Chris Hughton took over as Newcastle United manager 13 months ago
Hearing the news that Chris Hughton was sacked disgusted me. Unbelievably, he is the first manager casualty of the season after guiding Newcastle United to 11th place with three games left until the new year. Expectations of beating the drop seem reasonably high with a number of impressive performances put in during the course of the season including an away win against Arsenal, a home draw against Chelsea and most importantly, a home demolition against local rivals Sunderland. For a team who have just been promoted to the premier league, this is an impressive showing. So why sack the manager?
“Regrettably the board now feels that an individual with more managerial experience is needed to take the club forward”. There can be some understanding to the sacking if there was a training ground bust up, or poor results but their concern was 'managerial experience'. It's that notion of thinking that really disgusts me. Is experience an important factor, absolutely, but equally as important is the longevity and faith in a manager which enables him to gain experience. If you look at most of the successful managers, their success could be attributed to either developing a solid squad with effective tactics, a strong spirit within the squad or longevity with a manager who understands when to change things round when the team is in trouble. Everton boss David Moyes is now the third longest serving manager in the English Premier League and has developed all of those factors to make Everton the squad it is today. The success of Sir Alex Ferguson and Arsene Wenger are well known so there is no need to go there.

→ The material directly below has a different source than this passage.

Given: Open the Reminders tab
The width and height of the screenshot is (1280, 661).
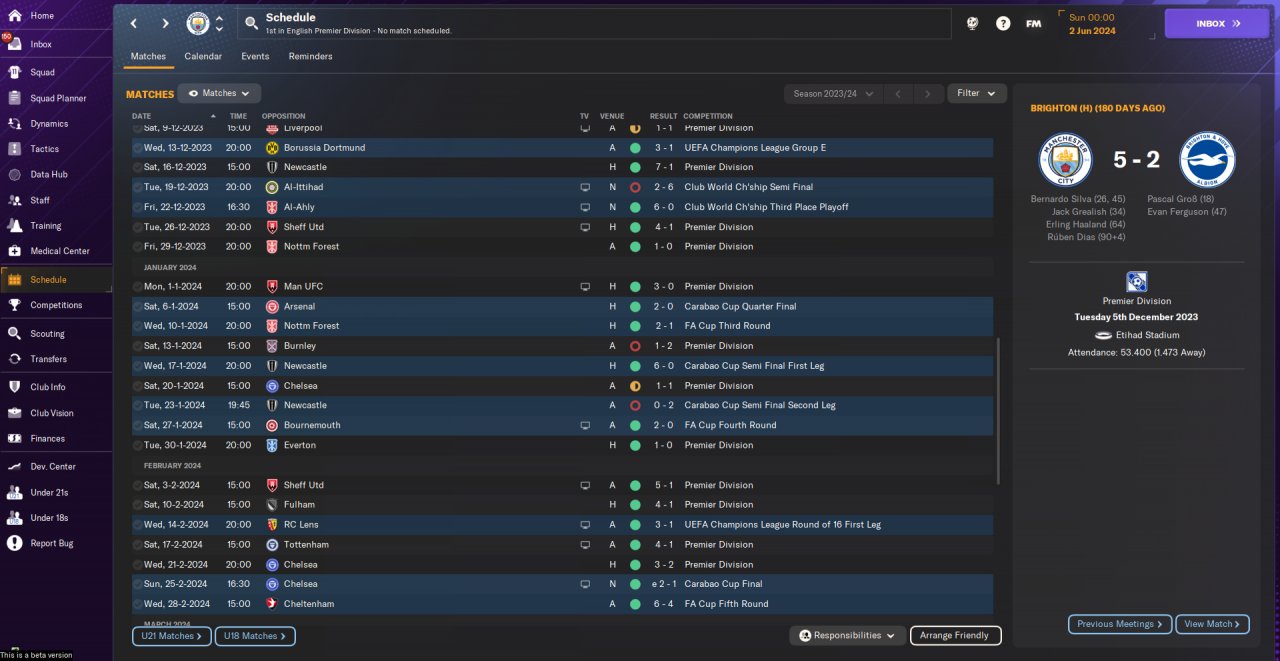Looking at the screenshot, I should [310, 56].
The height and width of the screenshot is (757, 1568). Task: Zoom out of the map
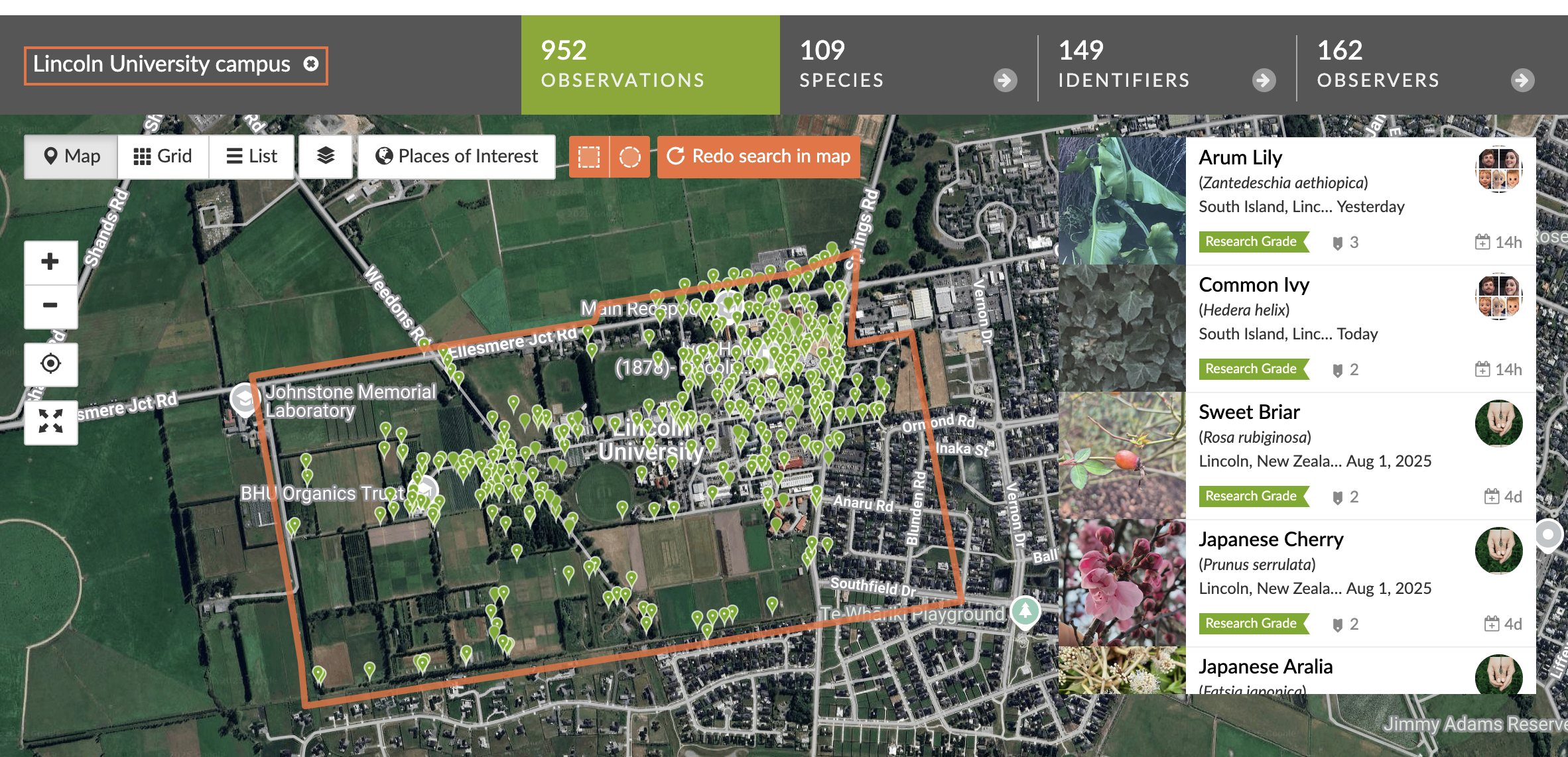50,306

How can Newcastle United achieve success if they keep changing their manager? They are not in a crisis at the moment but are in no position to take serious risks especially at this stage of the season. Now the team is without a manager and are scheduled to face Liverpool in the coming weekend. Since Sir Bobby Robson left Newcastle in 2004, they have had seven managers and ended up being relegated in the 2007/2008 season. If they are to achieve any success, they should have kept Chris and showed some sort of faith and loyalty towards him after a very good start to the season. They are not in a position to challenge for Europe but are capable of a respectable position within the league (top 10) and are in a good position going into the second half of the season.

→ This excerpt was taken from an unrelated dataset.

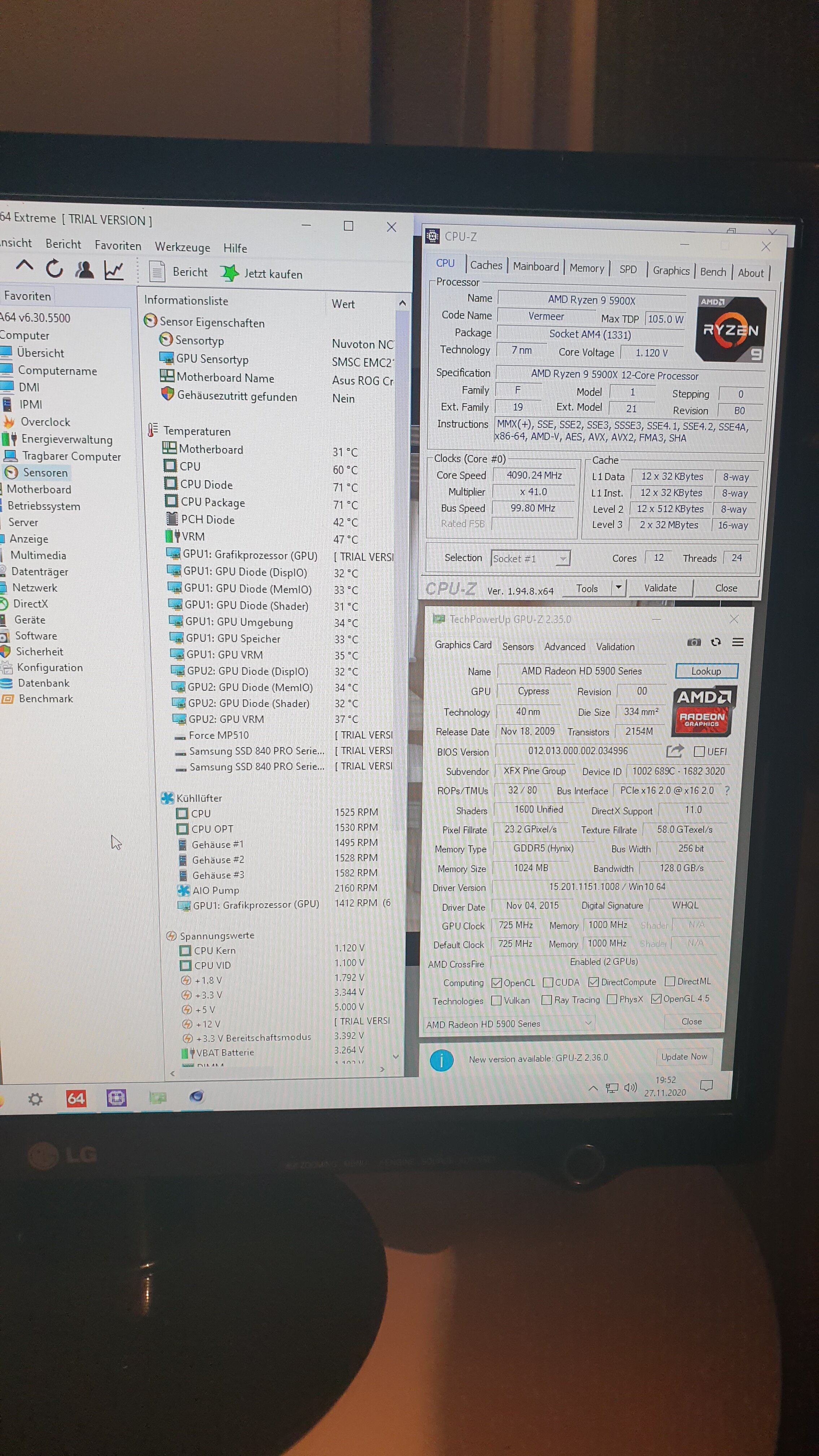Click the Validate button in CPU-Z
Screen dimensions: 819x1456
[660, 588]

In my opinion, a club is at their best or close to their best when they have a manager who has been around the club for a number of years and understands the principals, tactics and the players of the squad. Bolton were experiencing their best seasons (aside from potentially the existing one) under Sam Allardyce who spent eight years at the Reebok Stadium achieving qualification to the UEFA Cup twice and a League Cup final. David Moyes has achieved a tremendous amount of success in his eight years and counting at Everton. He built a fantastic squad at Goodison Park bringing in quality players such as Tim Cahill, Steven Pienaar and Mikel Arteta leading them to a number of seasons qualifying for the UEFA cup and overtaking Liverpool in the 2005/2006 seasons to a Champions League finish.
That kind of success was built around talent and faith. Newcastle do have a capable squad which was displayed in their matches this season against tough competitors such as Chelsea, Arsenal and Aston Villa. Whether Chris Hughton had the ability to take Newcastle forward or not could be questionable, but he has certainly made a case for his abilities since he took over in 2007. He did not deserve the sack at this present time and it's a damn shame that it has happened. If this sort of mentality of instant success with a new manager is favoured rather than building the foundations of a team with the existing manager for the future, then Newcastle United fans and other teams who may suffer from this have my condolences.